Start of RECORDS TO PROCESS
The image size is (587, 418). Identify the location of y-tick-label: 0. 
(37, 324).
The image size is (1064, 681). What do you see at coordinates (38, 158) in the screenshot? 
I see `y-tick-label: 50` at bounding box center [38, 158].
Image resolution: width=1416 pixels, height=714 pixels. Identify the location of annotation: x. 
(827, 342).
End of RECORDS TO PROCESS
Start of RECORDS TO PROCESS
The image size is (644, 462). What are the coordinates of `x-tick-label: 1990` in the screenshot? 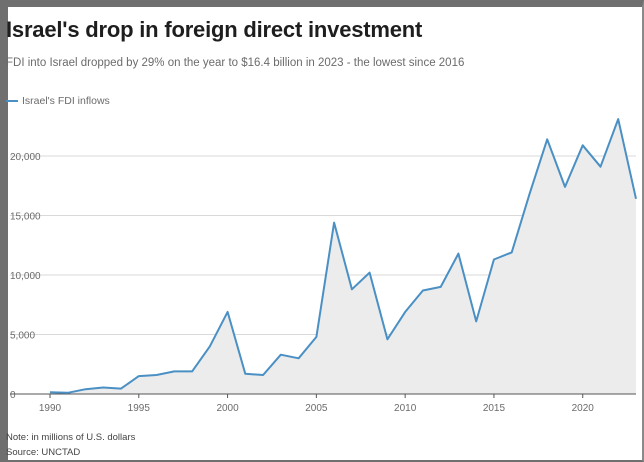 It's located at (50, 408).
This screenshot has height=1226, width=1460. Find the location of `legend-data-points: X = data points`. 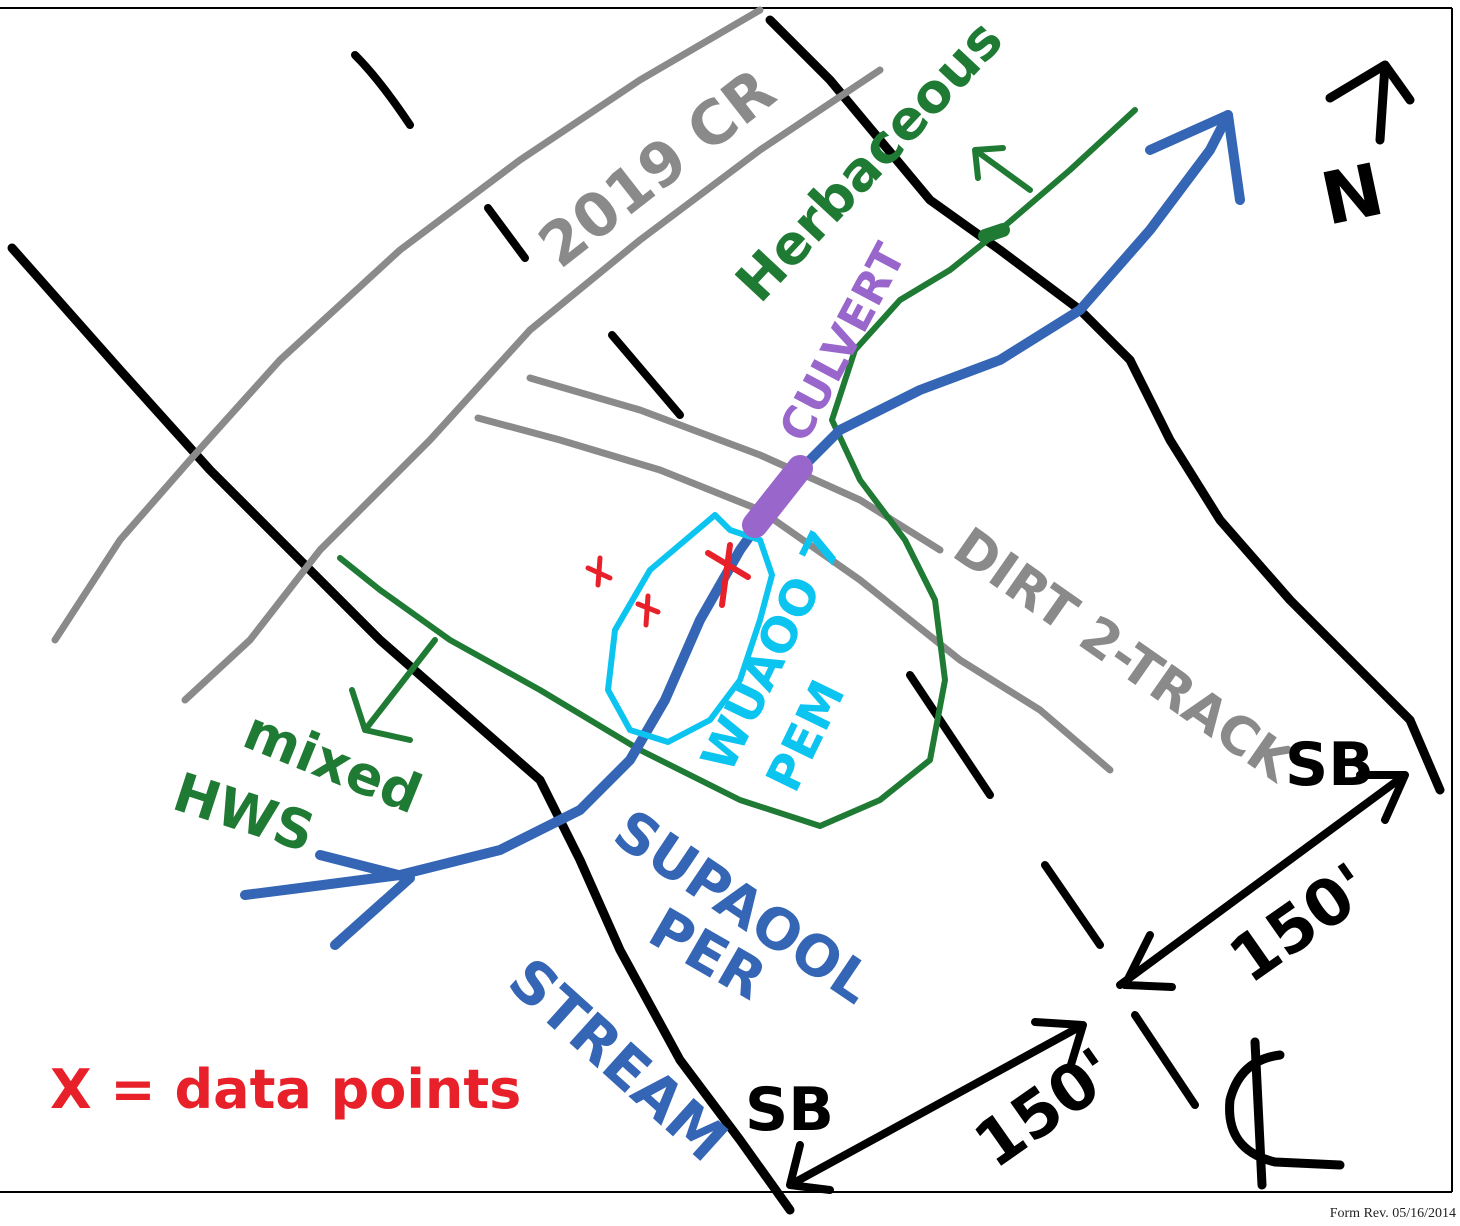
End of RECORDS TO PROCESS
## [REQUEST]
Copy out the lines from the line with "The image size is (587, 418)." to the line with "(827, 342).", word for word.

## [COMPLETED TASK]
The image size is (587, 418). Identify the location of y-tick-label: 0. 
(37, 324).
The image size is (1064, 681). What do you see at coordinates (38, 158) in the screenshot? 
I see `y-tick-label: 50` at bounding box center [38, 158].
Image resolution: width=1416 pixels, height=714 pixels. Identify the location of annotation: x. 
(827, 342).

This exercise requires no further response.